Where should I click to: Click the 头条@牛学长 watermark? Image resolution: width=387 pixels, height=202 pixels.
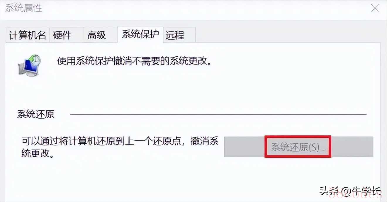point(351,192)
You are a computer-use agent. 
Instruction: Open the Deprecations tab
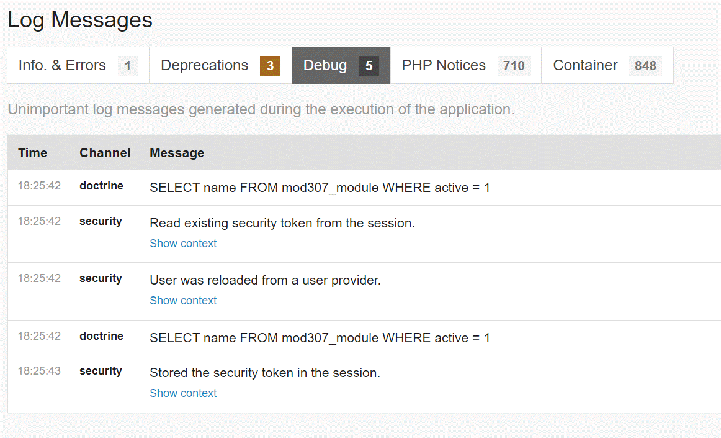pyautogui.click(x=205, y=65)
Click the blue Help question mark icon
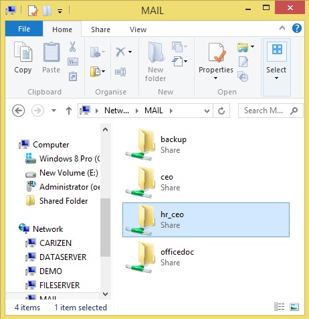 pos(297,28)
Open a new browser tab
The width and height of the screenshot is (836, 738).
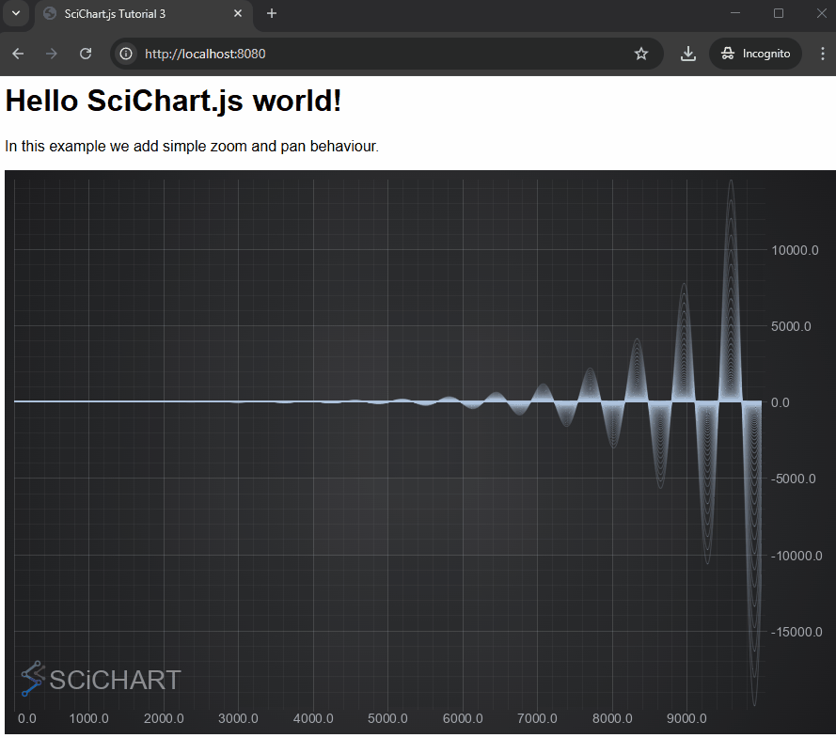(x=272, y=14)
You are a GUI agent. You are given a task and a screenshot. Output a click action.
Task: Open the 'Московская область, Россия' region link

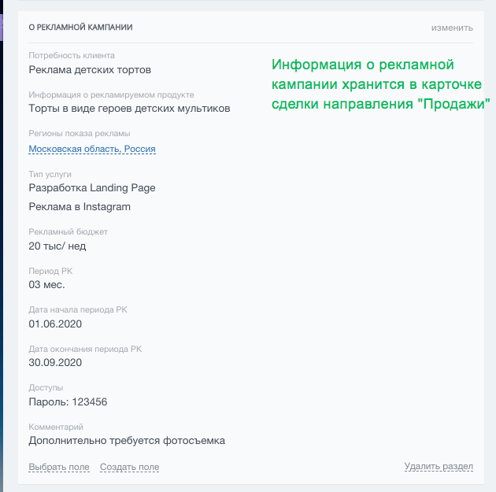pyautogui.click(x=92, y=149)

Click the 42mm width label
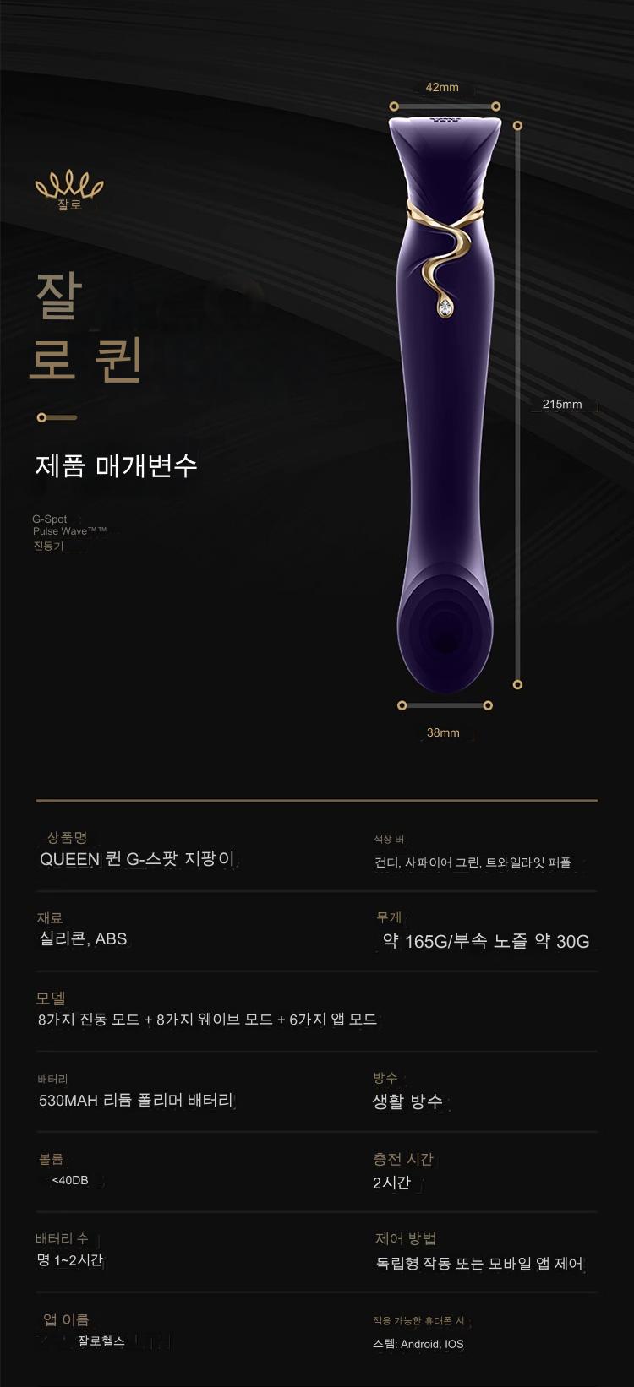click(x=442, y=87)
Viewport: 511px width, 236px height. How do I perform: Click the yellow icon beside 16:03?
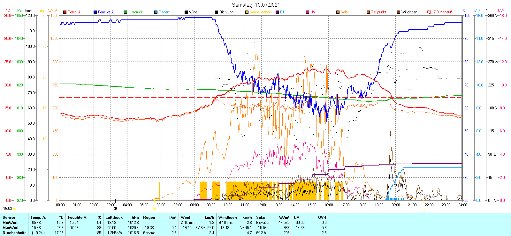[x=14, y=209]
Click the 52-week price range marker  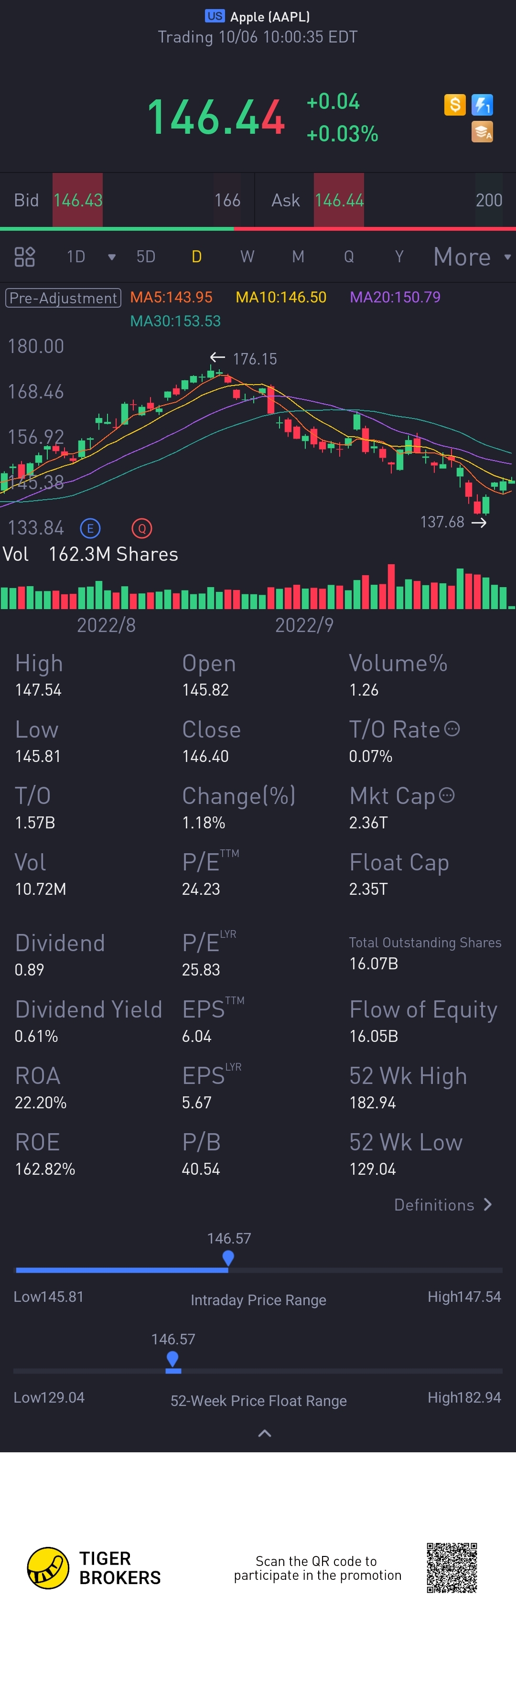coord(173,1360)
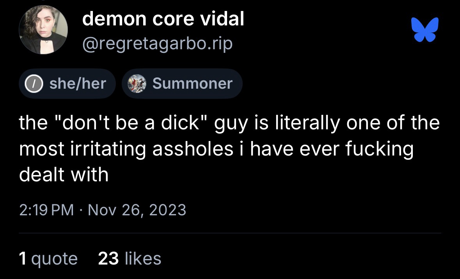Image resolution: width=460 pixels, height=279 pixels.
Task: Click the 2:19 PM post time
Action: pos(46,210)
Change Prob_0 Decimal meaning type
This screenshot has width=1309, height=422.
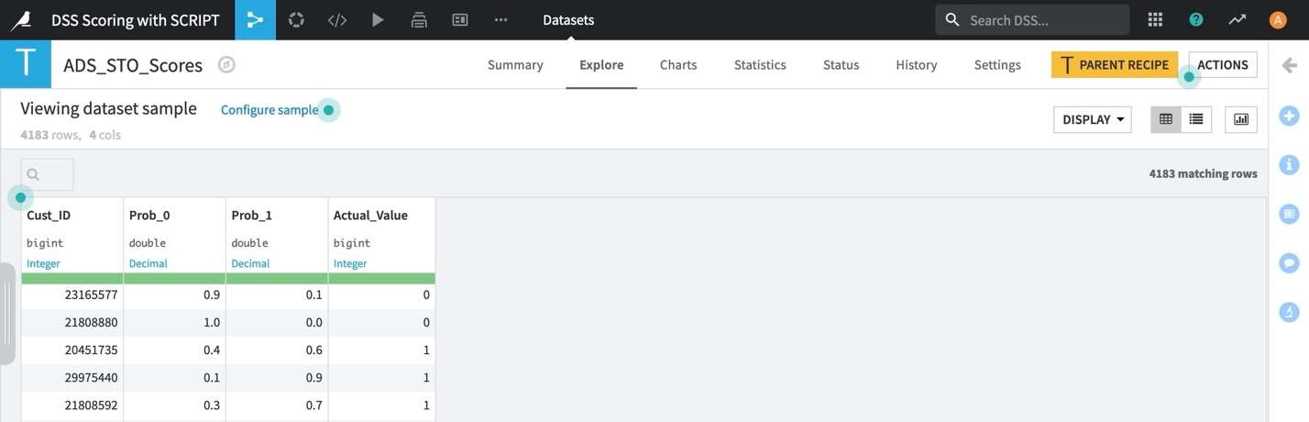[149, 263]
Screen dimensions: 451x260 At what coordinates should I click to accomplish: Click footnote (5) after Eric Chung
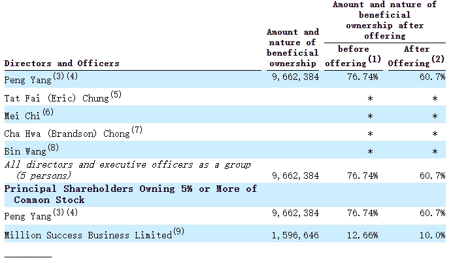(x=116, y=94)
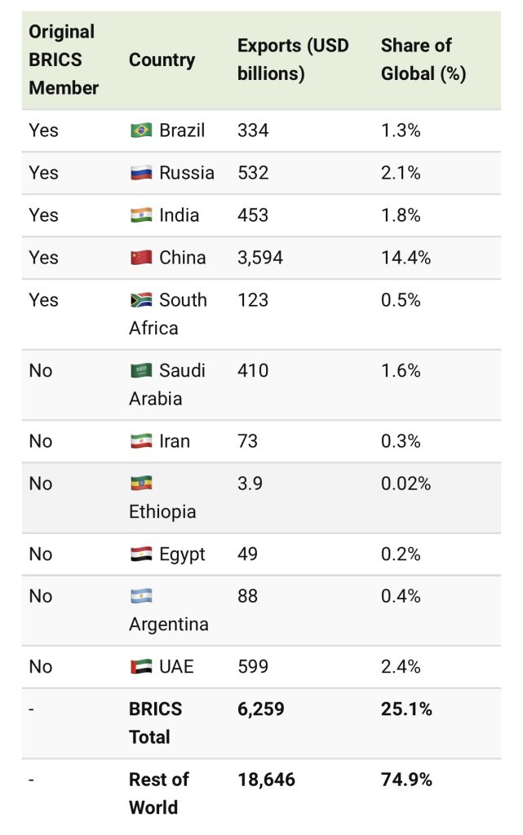The height and width of the screenshot is (835, 523).
Task: Click the South Africa flag icon
Action: [141, 300]
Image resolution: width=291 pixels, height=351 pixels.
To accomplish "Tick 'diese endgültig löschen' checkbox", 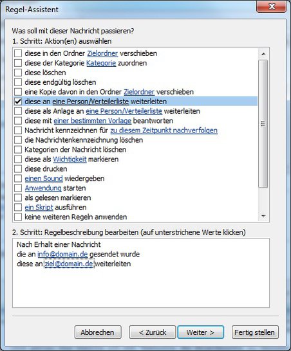I will tap(18, 82).
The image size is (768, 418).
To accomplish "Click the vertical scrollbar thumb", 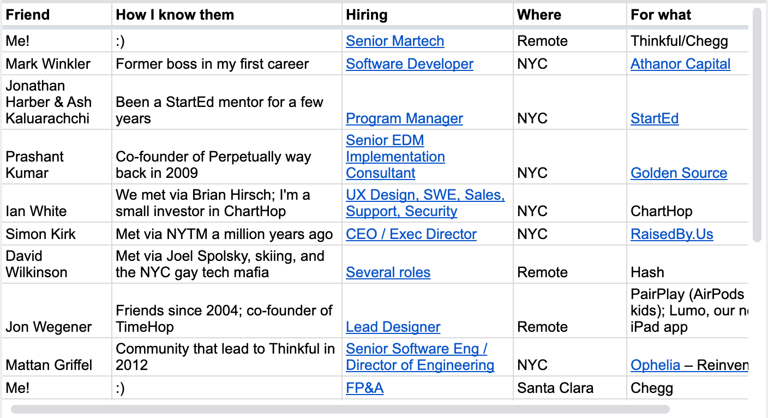I will [757, 125].
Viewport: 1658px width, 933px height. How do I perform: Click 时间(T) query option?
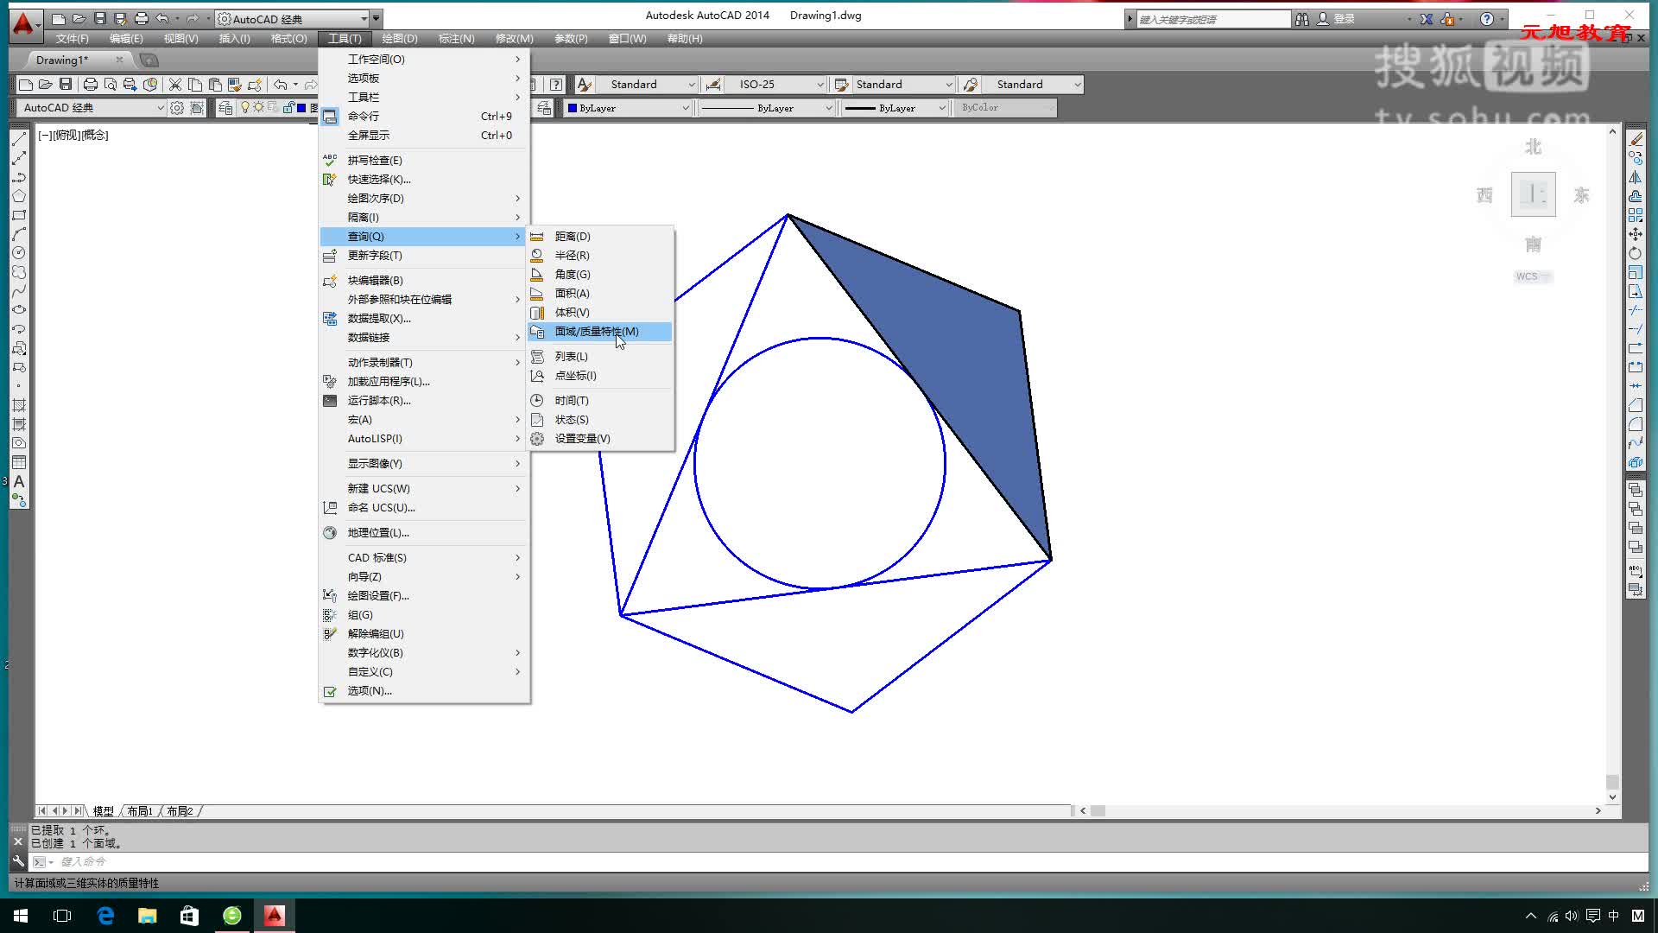(x=572, y=400)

* _PROBLEM DESCRIPTION_: Keep only the lines of the listing that contain the word "agent", and copy them.

* _PROBLEM SOLUTION_:
You are a computer-use agent. 
You are a GUI agent. You are given a task and a screenshot. Output a click action.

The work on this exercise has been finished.